Apple’s biggest contribution to sustainability is the fact that it’s taking up the cause as well. As a role model for many other companies, its adoption of sustainable practices, including the right to repair its phones on your own, helps encourage other companies to do likewise. Other companies are often accused of copying Apple, but this is one aspect we certainly hope they copied more.
It might come as an even bigger shock that Sony is on the list (after the shock of learning that it’s still making smartphones). Although it has dialed down its production and sales, the brand continues to put out smartphones that admittedly challenge the status quo, either in their designs, their screens, or their cameras. Given its low presence, it’s also easy to take for granted how it’s also been taking steps to reduce its negative impact on the environment in its own small way.
In addition to the now-expected reduction of plastics and the use of recycled paper in packaging, Sony has also been increasing the use of recycled materials in its Xperia phones. It has even created its own “Sustainable Oriented Recycled Plastic” or SORPLAS that adds flame-retardant properties to recycled plastic, a must-have for consumer electronics like phones.
Nothing Phone (1)
As a phone that’s supposed to turn the market on its head through more transparent design and business practices, there is definitely a need for Nothing to do something in taking bigger steps toward sustainability. That said, Nothing is also a small and young company, so it won’t be fair to judge it by the same measure as larger and older companies. Fortunately, it doesn’t disappoint.

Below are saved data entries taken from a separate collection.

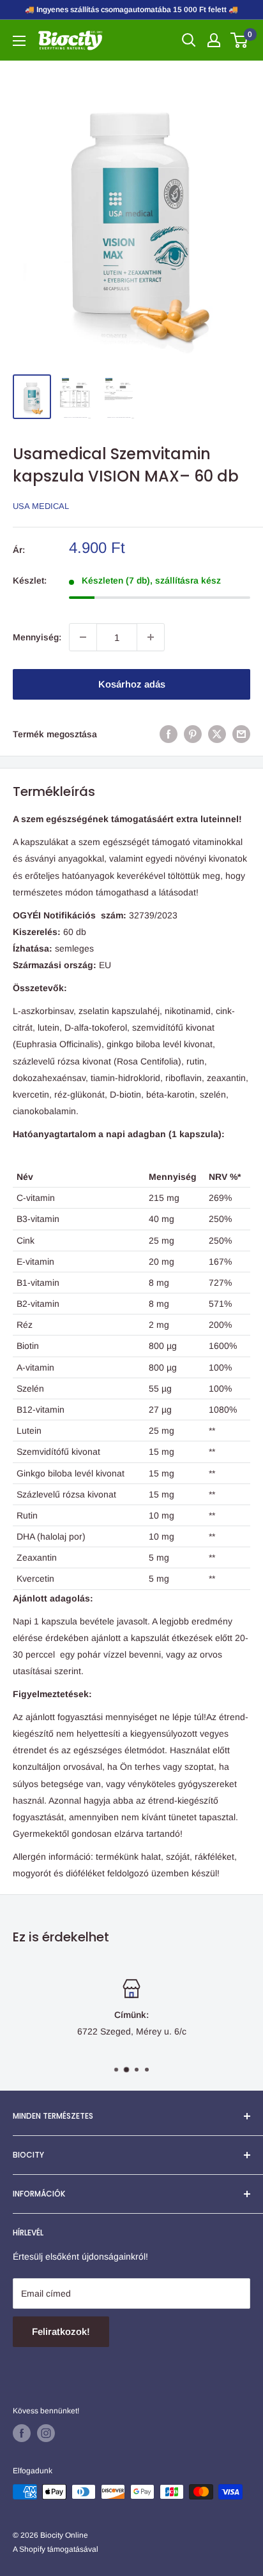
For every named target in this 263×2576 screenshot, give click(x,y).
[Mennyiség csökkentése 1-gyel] (83, 637)
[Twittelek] (217, 734)
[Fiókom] (213, 40)
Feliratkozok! (61, 2331)
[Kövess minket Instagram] (46, 2433)
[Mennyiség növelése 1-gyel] (150, 637)
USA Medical (41, 506)
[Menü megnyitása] (19, 41)
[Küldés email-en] (241, 734)
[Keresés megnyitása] (189, 40)
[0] (240, 40)
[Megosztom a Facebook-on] (168, 734)
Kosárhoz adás (131, 684)
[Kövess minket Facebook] (22, 2433)
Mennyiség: (37, 637)
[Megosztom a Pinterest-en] (193, 734)
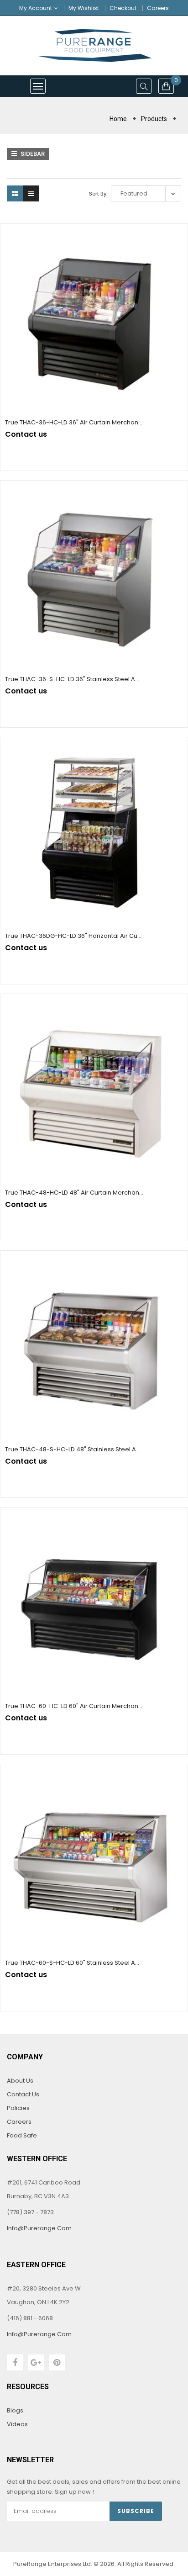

It uses 100% recycled aluminum for its frame and 50% of its plastics are made either from bio-based or post-consumer recycled plastics. For its packaging, it uses soybean-based ink and recycled fiber, throwing out plastic from the box completely. It’s pretty much setting up a challenge to the rest of the industry: if Nothing can do it, everyone should be able to as well.
Google Pixel 7 Pro
Although it has been making the Android mobile platform for years, Google is a relatively new player in actually making phones. Of course, that means that it should have all the data and knowledge from its hardware partners on how to steer the ship right from the get-go. Although there’s no helping the carbon emissions of its massive data centers, the tech giant is at least going in the right direction when it comes to making sure its phones do minimal damage to the planet.
The latest titleholder, the Pixel 7 Pro, makes generous use of 100% recycled aluminum, while accessory cases for the Pixel phones contain as much as 70% recycled plastic. Beyond just the materials, Google is banking on its long-term software support for the Pixel phones to keep them longer in people’s hands. Its sustainability strategy also extends to its supply chains, investing in safer working conditions and similar efforts. With all the resources under its fingers, it will be more shocking if Google didn’t do its due diligence in keeping the planet green.